Hch 3,13-15.17-19; Sal 4; 1Jn 2,1-5;Lc 24,35.48

Qué bueno sería que esa palabra de Pedro, matasteis, se dirigiera a los demás, a los que no son como nosotros, a los judíos o a los romanos o a las autoridades y los poderosos, pero, ay, no es así. Pedro dirige ese pequeño discursito, resumen de la catequesis primera, a la gente, es decir, a los demás, claro, pero también a ti y a mí. Por eso, el matasteis lleva dentro de sí el maté y el mataste al autor de la vida. ¿Cómo?, ¿yo? ¿No fueron los otros, aquellos que no son como nosotros? La carta de Juan lo remacha: es víctima de propiciación por nuestros pecados. También los demás, pero, por favor, comencemos por nosotros, por mí y por ti. De otro modo, hacemos trampa, y nos acercamos a escribas y fariseos a los que Jesús azuza brutalmente, haciéndonos como el fariseo que sube a la parte delantera del templo para espetarle al mismo Dios: mira, ¡mecachis, qué guapo soy! Cuando estos días pasados hemos visto que Jesús moría en la cruz, abandonado de casi todos, excepto un grupillo de mujeres, entre las que estaba María, su madre, y el apóstol jovencillo, hemos comprendido de qué manera tan brutal estábamos nosotros implicados en esa muerte. Ha muerto por mí. Por mis pecados. Por ti y por todos, seguro, pero es esencial que sea capaz de verlo en su crudeza: Jesucristo ha muerto por mí. Así pues, ¿podré resucitar con él o me perderé para siempre en las mazmorras del olvido de Dios? Ha muerto por mí, para mi salvación. Eso por y ese para son esenciales en todo lo que hemos vivido estos días pasados, cuando lo hemos visto abandonado morir en la cruz desgarradamente, y, luego, con asombro infinito, hemos visto cómo Dios su Padre lo resucitaba de entre los muertos para darme —y darte y darle y darnos y darles— la vida. El Hijo ha muerto por mí y para mí, y ahora resucita también por mí y para mí. Por mí, porque ha sido víctima de propiciación por mis pecados, y para que lo conozcamos; y sabré que lo conozco cuando guarde el mandamiento del amor.

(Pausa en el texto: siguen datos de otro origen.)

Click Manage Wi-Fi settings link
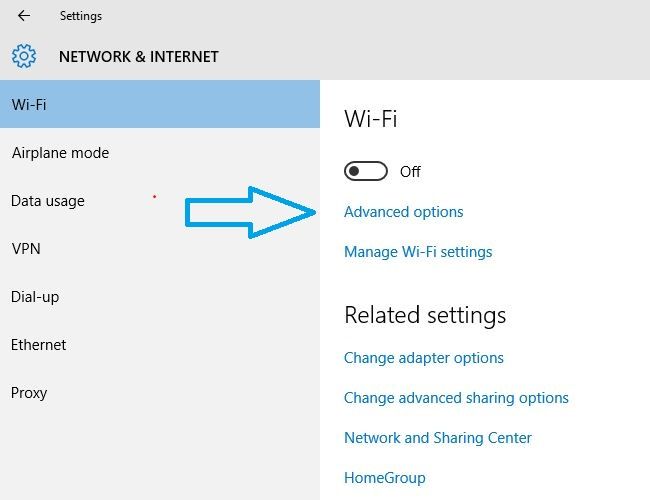The width and height of the screenshot is (650, 500). tap(418, 252)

Una vez más la oración colecta nos llena de gozoso entendimiento cuando me habla de la alegría de haber recobrado la adopción filial —creado a su imagen y semejanza, antes de caer en el seré como Dios—, que me afianza la esperanza de resucitar gloriosamente con él.

La escena de Lucas es maravillosa. Nos introduce en la sorpresa inaudita de aquellos primeros días, cuando vemos a los discípulos de Emaús que vuelven a la carrera a Jerusalén para anunciar a los apóstoles reunidos a quién han visto y cómo en la eucaristía lo han reconocido. Asombra y llena de gozo que el reconocimiento de Jesús resucitado se dé en un contexto eucarístico, y este se nos ofrezca en la eklesía, es decir, en la Iglesia reunida en el mismo lugar eucarístico en el que celebraron la última cena y en el que recibirán al Espíritu Santo. Llenos de miedo por la sorpresa creían ver un fantasma. Pero no, es Cristo resucitado quien aparece en medio de nosotros. Mirad mis manos y mis pies: soy yo en persona. Genial: no acababan de creer por la alegría, y seguían atónitos. Contexto de oración y eucaristía, reunión en Iglesia, recepción del Espíritu Santo, con María: ahí se me da la fe en Jesucristo.